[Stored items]
▽
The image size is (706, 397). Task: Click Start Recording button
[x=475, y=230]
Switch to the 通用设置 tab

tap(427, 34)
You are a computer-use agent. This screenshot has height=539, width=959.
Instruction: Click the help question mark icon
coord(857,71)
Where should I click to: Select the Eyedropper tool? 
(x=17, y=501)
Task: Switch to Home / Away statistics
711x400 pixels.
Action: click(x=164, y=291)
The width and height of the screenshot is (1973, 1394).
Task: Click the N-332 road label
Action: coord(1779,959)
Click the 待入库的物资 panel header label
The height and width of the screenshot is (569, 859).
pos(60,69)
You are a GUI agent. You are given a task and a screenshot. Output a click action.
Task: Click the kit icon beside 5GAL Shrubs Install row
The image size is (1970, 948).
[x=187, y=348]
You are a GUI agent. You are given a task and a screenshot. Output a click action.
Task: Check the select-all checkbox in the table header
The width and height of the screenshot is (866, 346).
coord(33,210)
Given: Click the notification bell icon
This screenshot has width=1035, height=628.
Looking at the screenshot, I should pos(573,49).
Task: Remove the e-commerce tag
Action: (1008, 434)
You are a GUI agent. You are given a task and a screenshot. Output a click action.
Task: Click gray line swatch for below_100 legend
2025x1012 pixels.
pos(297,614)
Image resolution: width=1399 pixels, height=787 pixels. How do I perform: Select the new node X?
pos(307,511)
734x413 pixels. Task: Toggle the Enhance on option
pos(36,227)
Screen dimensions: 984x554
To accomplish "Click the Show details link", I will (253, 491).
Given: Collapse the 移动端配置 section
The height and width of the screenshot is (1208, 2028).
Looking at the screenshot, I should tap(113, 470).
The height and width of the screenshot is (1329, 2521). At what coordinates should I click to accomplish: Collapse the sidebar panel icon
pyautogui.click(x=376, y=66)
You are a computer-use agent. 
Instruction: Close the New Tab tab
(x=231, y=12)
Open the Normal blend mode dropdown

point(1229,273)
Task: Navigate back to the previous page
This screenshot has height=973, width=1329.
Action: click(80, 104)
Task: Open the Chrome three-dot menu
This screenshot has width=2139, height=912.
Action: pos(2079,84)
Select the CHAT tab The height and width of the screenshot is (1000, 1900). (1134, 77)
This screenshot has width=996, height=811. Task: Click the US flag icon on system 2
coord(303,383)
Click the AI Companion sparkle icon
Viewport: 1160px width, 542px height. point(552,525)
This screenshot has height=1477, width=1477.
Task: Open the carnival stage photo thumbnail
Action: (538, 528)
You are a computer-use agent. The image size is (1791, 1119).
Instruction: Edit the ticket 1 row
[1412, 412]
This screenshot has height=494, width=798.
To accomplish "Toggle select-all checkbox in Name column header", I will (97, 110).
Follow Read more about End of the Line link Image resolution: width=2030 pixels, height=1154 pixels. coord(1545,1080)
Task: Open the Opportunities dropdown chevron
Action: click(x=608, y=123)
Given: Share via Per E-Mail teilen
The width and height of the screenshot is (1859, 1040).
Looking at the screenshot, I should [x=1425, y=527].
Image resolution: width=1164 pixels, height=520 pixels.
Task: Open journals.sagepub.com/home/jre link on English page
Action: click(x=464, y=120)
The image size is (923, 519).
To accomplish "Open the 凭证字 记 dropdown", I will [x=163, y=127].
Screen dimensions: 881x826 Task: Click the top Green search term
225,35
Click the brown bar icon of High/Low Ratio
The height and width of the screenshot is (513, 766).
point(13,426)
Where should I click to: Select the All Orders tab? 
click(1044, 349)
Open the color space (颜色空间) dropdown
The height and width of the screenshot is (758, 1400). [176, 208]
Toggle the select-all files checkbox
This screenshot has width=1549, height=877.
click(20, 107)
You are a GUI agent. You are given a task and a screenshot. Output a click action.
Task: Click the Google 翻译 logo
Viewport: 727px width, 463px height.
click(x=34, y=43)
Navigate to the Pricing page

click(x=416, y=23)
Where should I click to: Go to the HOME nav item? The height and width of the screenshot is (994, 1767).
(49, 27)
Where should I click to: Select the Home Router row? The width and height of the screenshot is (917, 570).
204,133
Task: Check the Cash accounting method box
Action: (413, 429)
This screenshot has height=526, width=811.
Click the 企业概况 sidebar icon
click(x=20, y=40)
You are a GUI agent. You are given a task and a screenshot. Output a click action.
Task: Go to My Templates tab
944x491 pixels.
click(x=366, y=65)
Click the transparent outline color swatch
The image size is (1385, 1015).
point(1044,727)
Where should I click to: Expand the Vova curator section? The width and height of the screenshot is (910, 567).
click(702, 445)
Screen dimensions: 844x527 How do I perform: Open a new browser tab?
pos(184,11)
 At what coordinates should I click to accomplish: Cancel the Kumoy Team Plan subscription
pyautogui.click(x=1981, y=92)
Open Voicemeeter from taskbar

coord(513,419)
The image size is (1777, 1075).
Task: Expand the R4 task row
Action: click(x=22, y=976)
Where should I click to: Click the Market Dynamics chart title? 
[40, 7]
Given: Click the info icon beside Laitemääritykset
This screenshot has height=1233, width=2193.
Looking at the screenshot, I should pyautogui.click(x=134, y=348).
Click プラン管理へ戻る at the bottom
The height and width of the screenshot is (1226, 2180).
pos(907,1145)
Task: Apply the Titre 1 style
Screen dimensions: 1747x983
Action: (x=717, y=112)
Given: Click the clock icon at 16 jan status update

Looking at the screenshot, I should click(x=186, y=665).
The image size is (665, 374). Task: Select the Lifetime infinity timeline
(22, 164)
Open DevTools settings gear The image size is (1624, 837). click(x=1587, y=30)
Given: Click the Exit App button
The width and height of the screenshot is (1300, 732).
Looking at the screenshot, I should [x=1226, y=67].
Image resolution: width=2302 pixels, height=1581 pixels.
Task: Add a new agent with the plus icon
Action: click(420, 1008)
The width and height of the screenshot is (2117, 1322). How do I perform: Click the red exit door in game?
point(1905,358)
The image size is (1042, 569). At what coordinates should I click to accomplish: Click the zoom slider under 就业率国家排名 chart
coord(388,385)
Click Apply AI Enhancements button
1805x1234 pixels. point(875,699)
△
HOW TO COMPLETE THIS TASK: Set the data down again in full, exactly as given.

THE ANSWER:
The image size is (706, 397). Task: Click Start Recording button
[x=475, y=230]
Switch to the 通用设置 tab

tap(427, 34)
You are a computer-use agent. This screenshot has height=539, width=959.
Instruction: Click the help question mark icon
coord(857,71)
Where should I click to: Select the Eyedropper tool? 
(x=17, y=501)
Task: Switch to Home / Away statistics
711x400 pixels.
Action: click(x=164, y=291)
The width and height of the screenshot is (1973, 1394).
Task: Click the N-332 road label
Action: coord(1779,959)
Click the 待入库的物资 panel header label
The height and width of the screenshot is (569, 859).
pos(60,69)
You are a GUI agent. You are given a task and a screenshot. Output a click action.
Task: Click the kit icon beside 5GAL Shrubs Install row
The image size is (1970, 948).
[x=187, y=348]
You are a GUI agent. You are given a task and a screenshot. Output a click action.
Task: Check the select-all checkbox in the table header
The width and height of the screenshot is (866, 346).
coord(33,210)
Given: Click the notification bell icon
This screenshot has width=1035, height=628.
Looking at the screenshot, I should pos(573,49).
Task: Remove the e-commerce tag
Action: (1008, 434)
You are a GUI agent. You are given a task and a screenshot. Output a click action.
Task: Click gray line swatch for below_100 legend
2025x1012 pixels.
pos(297,614)
Image resolution: width=1399 pixels, height=787 pixels. How do I perform: Select the new node X?
pos(307,511)
734x413 pixels. Task: Toggle the Enhance on option
pos(36,227)
Screen dimensions: 984x554
To accomplish "Click the Show details link", I will (253, 491).
Given: Collapse the 移动端配置 section
The height and width of the screenshot is (1208, 2028).
Looking at the screenshot, I should tap(113, 470).
The height and width of the screenshot is (1329, 2521). At what coordinates should I click to accomplish: Collapse the sidebar panel icon
pyautogui.click(x=376, y=66)
You are a computer-use agent. 
Instruction: Close the New Tab tab
(x=231, y=12)
Open the Normal blend mode dropdown

point(1229,273)
Task: Navigate back to the previous page
This screenshot has height=973, width=1329.
Action: click(80, 104)
Task: Open the Chrome three-dot menu
This screenshot has width=2139, height=912.
Action: pos(2079,84)
Select the CHAT tab The height and width of the screenshot is (1000, 1900). (1134, 77)
This screenshot has width=996, height=811. Task: Click the US flag icon on system 2
coord(303,383)
Click the AI Companion sparkle icon
Viewport: 1160px width, 542px height. point(552,525)
This screenshot has height=1477, width=1477.
Task: Open the carnival stage photo thumbnail
Action: (538, 528)
You are a computer-use agent. The image size is (1791, 1119).
Instruction: Edit the ticket 1 row
[1412, 412]
This screenshot has height=494, width=798.
To accomplish "Toggle select-all checkbox in Name column header", I will (97, 110).
Follow Read more about End of the Line link Image resolution: width=2030 pixels, height=1154 pixels. coord(1545,1080)
Task: Open the Opportunities dropdown chevron
Action: click(x=608, y=123)
Given: Share via Per E-Mail teilen
The width and height of the screenshot is (1859, 1040).
Looking at the screenshot, I should [x=1425, y=527].
Image resolution: width=1164 pixels, height=520 pixels.
Task: Open journals.sagepub.com/home/jre link on English page
Action: click(x=464, y=120)
The image size is (923, 519).
To accomplish "Open the 凭证字 记 dropdown", I will [x=163, y=127].
Screen dimensions: 881x826 Task: Click the top Green search term
225,35
Click the brown bar icon of High/Low Ratio
The height and width of the screenshot is (513, 766).
point(13,426)
Where should I click to: Select the All Orders tab? 
click(1044, 349)
Open the color space (颜色空间) dropdown
The height and width of the screenshot is (758, 1400). [176, 208]
Toggle the select-all files checkbox
This screenshot has width=1549, height=877.
click(20, 107)
You are a GUI agent. You are given a task and a screenshot. Output a click action.
Task: Click the Google 翻译 logo
Viewport: 727px width, 463px height.
click(x=34, y=43)
Navigate to the Pricing page

click(x=416, y=23)
Where should I click to: Go to the HOME nav item? The height and width of the screenshot is (994, 1767).
(49, 27)
Where should I click to: Select the Home Router row? The width and height of the screenshot is (917, 570).
204,133
Task: Check the Cash accounting method box
Action: (413, 429)
This screenshot has height=526, width=811.
Click the 企业概况 sidebar icon
click(x=20, y=40)
You are a GUI agent. You are given a task and a screenshot. Output a click action.
Task: Go to My Templates tab
944x491 pixels.
click(x=366, y=65)
Click the transparent outline color swatch
The image size is (1385, 1015).
point(1044,727)
Where should I click to: Expand the Vova curator section? The width and height of the screenshot is (910, 567).
click(702, 445)
Screen dimensions: 844x527 How do I perform: Open a new browser tab?
pos(184,11)
 At what coordinates should I click to accomplish: Cancel the Kumoy Team Plan subscription
pyautogui.click(x=1981, y=92)
Open Voicemeeter from taskbar

coord(513,419)
The image size is (1777, 1075).
Task: Expand the R4 task row
Action: click(x=22, y=976)
Where should I click to: Click the Market Dynamics chart title? 
[40, 7]
Given: Click the info icon beside Laitemääritykset
This screenshot has height=1233, width=2193.
Looking at the screenshot, I should pyautogui.click(x=134, y=348).
Click プラン管理へ戻る at the bottom
The height and width of the screenshot is (1226, 2180).
pos(907,1145)
Task: Apply the Titre 1 style
Screen dimensions: 1747x983
Action: (x=717, y=112)
Given: Click the clock icon at 16 jan status update

Looking at the screenshot, I should click(x=186, y=665).
The image size is (665, 374). Task: Select the Lifetime infinity timeline
(22, 164)
Open DevTools settings gear The image size is (1624, 837). click(x=1587, y=30)
Given: Click the Exit App button
The width and height of the screenshot is (1300, 732).
Looking at the screenshot, I should [x=1226, y=67].
Image resolution: width=2302 pixels, height=1581 pixels.
Task: Add a new agent with the plus icon
Action: click(420, 1008)
The width and height of the screenshot is (2117, 1322). How do I perform: Click the red exit door in game?
point(1905,358)
The image size is (1042, 569). At what coordinates should I click to accomplish: Click the zoom slider under 就业率国家排名 chart
coord(388,385)
Click Apply AI Enhancements button
1805x1234 pixels. point(875,699)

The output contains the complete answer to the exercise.